**What to produce**
Once you find the line containing "Uncheck the Проиндексировано checkbox" in the data below, copy it and each following line exactly, up to and including the line containing "Task: Open the 件数 aggregation dropdown for Id", and nothing else.

**Study material**
- - - -
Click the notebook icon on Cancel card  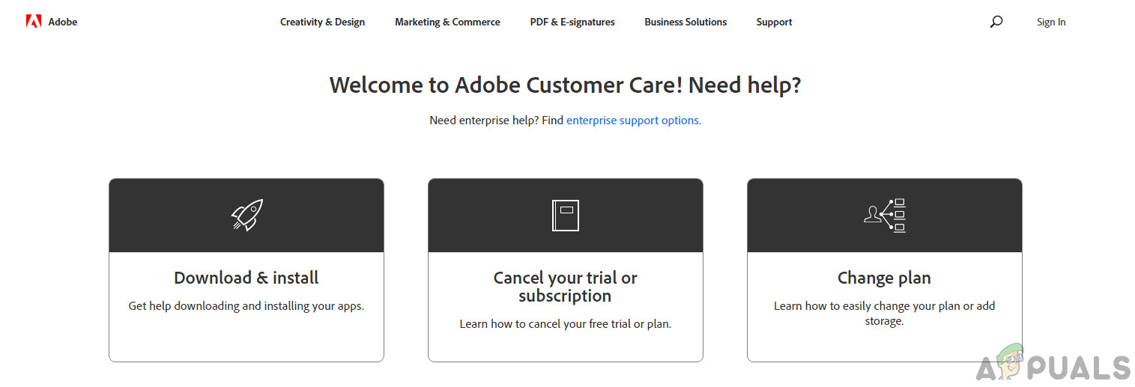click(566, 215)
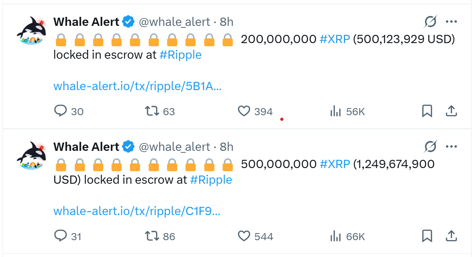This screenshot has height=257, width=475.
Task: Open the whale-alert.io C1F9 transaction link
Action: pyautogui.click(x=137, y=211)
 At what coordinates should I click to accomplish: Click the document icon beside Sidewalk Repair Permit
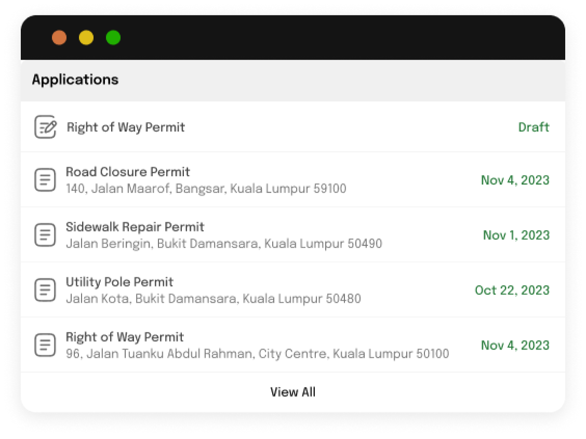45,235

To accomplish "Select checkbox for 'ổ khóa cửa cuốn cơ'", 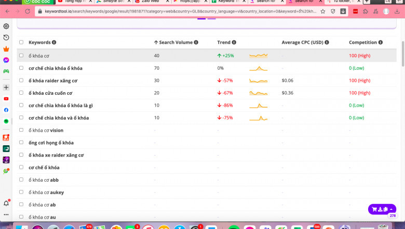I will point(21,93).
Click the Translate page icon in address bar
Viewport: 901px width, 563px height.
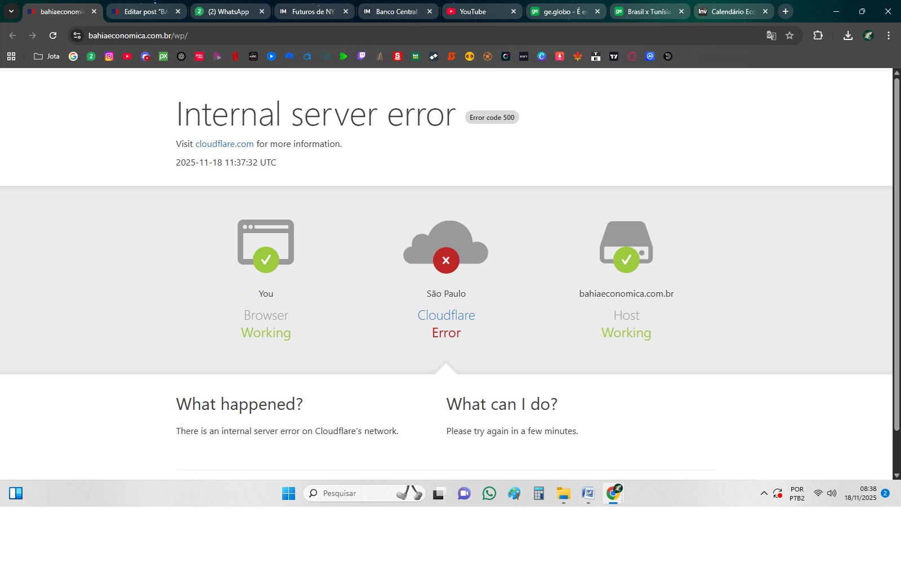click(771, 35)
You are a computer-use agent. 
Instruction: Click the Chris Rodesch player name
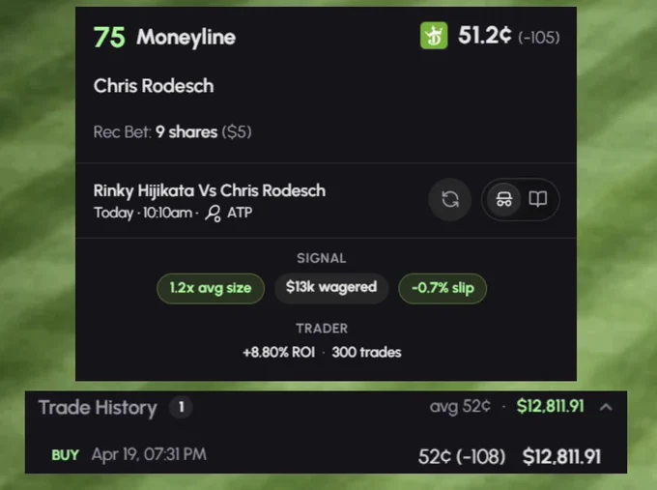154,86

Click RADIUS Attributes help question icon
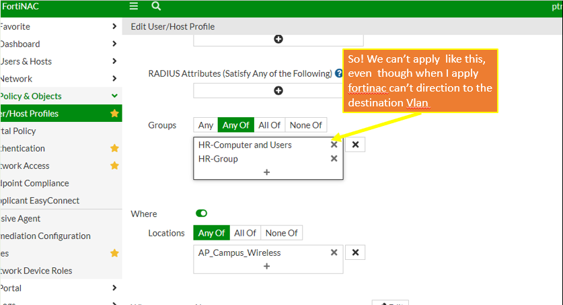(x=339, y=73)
- - - -
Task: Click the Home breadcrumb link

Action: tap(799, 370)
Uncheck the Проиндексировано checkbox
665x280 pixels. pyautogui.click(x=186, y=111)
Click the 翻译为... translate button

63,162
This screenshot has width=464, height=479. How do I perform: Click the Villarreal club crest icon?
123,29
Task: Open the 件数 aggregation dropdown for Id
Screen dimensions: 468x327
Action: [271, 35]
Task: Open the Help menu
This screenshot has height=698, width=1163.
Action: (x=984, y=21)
- - - -
**Response to the exercise**
Uncheck the Проиндексировано checkbox
665x280 pixels. pyautogui.click(x=186, y=111)
Click the 翻译为... translate button

63,162
This screenshot has width=464, height=479. How do I perform: Click the Villarreal club crest icon?
123,29
Task: Open the 件数 aggregation dropdown for Id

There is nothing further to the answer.